The bipartisan group brings together parliamentarians and the engineering profession to highlight the critical role engineering plays in supporting Australia’s national security, economic prosperity and the wellbeing of all Australians.
It aims to inform future policy settings that will strengthen the country’s engineering capability.
Engineers Australia chief engineer Katherine Richards said the decline in students undertaking advanced maths at school is already impacting on the nation’s future skilled workforce needs.
“In 2023, only about eight per cent of Year 12 students studied advanced mathematics, raising serious concerns about the long-term supply of engineering graduates needed to support infrastructure delivery, technological innovation and national productivity,” Richards said.
“At the same time, Australia’s overall maths participation and performance has remained largely stagnant and regional and remote students are behind when compared with their city peers.
“My hope is that this roundtable will explore the factors behind these worrying trends and unite parliamentarians in pushing for coordinated action to address the issue.”
The 2025 AMSI Year 12 Mathematics Participation Report Card released by the Australian Mathematical Sciences Institute (AMSI) revealed a deepening crisis in secondary school mathematics participation across Australia,
Participation in higher mathematics was at 8.4 per cent in 2023, and had remained below 10 per cent for the fourth consecutive year.
Intermediate mathematics participation dropped to a historic low of 16.8 per cent in 2023. Only 36.5 per cent of higher mathematics students were female, compared to a peak rate of 38.6 per cent in 2019.
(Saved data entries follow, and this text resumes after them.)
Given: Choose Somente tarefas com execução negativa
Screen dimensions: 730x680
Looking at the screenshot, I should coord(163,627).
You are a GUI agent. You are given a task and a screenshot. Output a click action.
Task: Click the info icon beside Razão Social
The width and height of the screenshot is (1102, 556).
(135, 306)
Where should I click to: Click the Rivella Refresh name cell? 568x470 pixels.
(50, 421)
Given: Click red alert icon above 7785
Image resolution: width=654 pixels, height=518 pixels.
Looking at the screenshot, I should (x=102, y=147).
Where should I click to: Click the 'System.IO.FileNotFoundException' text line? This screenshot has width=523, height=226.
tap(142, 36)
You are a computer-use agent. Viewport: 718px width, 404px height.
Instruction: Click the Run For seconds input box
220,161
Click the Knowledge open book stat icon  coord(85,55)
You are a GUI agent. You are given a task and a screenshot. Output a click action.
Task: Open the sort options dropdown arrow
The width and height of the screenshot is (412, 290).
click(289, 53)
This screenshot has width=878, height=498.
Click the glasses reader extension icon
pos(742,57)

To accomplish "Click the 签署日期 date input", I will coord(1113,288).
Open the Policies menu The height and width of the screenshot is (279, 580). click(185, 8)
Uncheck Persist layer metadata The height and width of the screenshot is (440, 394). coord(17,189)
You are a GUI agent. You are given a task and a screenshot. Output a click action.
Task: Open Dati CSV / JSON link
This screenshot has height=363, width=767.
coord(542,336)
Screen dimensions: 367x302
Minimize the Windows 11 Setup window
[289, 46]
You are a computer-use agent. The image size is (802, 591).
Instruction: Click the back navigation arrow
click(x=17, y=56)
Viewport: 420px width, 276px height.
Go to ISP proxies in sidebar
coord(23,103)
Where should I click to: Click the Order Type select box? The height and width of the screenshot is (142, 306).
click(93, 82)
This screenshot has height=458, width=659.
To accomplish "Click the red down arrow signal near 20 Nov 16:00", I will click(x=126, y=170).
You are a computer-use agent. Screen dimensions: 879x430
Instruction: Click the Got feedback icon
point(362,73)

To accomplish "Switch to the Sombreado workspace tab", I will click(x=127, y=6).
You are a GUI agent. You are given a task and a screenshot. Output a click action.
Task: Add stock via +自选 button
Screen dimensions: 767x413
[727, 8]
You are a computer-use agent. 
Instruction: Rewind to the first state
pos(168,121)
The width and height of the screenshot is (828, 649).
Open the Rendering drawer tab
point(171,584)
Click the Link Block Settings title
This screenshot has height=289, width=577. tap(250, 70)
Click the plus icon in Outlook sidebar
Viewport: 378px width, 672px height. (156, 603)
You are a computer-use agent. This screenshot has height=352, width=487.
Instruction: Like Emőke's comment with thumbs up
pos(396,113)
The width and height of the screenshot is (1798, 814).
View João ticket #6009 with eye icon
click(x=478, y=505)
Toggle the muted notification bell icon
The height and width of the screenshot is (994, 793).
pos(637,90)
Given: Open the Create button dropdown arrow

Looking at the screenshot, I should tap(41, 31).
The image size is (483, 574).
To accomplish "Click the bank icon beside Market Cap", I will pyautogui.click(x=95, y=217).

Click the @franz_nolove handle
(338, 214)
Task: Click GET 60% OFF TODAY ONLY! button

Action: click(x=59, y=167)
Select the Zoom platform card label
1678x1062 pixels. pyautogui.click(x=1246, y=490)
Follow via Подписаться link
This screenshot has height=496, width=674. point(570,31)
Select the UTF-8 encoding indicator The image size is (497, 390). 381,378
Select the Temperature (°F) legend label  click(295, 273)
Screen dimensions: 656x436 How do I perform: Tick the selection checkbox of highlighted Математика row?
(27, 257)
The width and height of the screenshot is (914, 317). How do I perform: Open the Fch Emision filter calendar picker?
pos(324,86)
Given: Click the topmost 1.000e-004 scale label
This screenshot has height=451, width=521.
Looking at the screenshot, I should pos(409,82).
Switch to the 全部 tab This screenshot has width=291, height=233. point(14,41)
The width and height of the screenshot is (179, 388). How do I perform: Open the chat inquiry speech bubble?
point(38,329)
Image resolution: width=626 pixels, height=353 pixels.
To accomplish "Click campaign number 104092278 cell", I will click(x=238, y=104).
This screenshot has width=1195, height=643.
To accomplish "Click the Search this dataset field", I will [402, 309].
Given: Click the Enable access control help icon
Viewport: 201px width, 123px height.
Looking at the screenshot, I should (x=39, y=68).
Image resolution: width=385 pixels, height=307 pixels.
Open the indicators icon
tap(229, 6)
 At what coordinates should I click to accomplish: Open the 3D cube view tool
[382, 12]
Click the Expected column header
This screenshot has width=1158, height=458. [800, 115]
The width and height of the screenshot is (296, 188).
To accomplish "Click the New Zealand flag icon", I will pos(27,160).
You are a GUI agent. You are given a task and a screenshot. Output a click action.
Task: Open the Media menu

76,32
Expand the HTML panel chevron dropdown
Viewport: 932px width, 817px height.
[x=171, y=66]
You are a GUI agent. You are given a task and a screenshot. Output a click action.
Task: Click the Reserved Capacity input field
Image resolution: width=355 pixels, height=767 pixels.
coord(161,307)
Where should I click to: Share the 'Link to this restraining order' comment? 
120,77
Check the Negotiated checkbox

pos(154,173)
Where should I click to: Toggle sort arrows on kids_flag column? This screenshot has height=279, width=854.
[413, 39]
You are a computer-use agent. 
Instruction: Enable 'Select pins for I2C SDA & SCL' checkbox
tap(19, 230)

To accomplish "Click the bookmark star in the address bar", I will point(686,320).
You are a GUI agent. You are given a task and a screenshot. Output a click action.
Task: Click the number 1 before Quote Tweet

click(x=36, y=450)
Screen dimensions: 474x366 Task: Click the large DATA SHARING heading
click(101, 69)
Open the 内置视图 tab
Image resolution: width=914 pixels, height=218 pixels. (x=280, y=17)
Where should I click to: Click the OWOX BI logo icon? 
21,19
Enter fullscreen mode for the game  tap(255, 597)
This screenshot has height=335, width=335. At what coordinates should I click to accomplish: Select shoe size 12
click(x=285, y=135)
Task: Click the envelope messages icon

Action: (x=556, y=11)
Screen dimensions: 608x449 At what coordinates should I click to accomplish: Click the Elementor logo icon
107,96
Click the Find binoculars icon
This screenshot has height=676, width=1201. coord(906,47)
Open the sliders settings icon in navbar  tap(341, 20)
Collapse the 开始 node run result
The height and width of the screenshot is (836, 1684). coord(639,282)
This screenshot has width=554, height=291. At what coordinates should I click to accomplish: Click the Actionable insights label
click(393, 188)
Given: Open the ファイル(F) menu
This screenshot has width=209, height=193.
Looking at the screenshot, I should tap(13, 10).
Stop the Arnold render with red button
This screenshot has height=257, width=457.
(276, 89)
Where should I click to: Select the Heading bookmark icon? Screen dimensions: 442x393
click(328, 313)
Potential policy actions discussed included providing direct assistance for maths teachers, reviewing and modernising the national maths curriculum, targets for students to stick with maths in higher education – particularly girls, and prioritising funding of diverse pathways into STEM.
“Without a significant increase in students pursuing maths, we cannot grow the next generation of engineers,” Richards said.
“This has dire consequences for the nation with engineering underpinning around 60 per cent of our nation’s GDP.”
PFoE continues to play a key role in connecting policymakers with industry leaders to ensure Australia is equipped with the engineering capability required to meet future challenges including the energy transition, defence capability and rise of Artificial Intelligence.
Science & Technology Australia President, Jas Chambers said a key to addressing the decline in maths participation is to support and upskill out-of-field maths teachers.
“We need a national strategy that includes steps to harmonise registration and data collection across states and territories,” she said.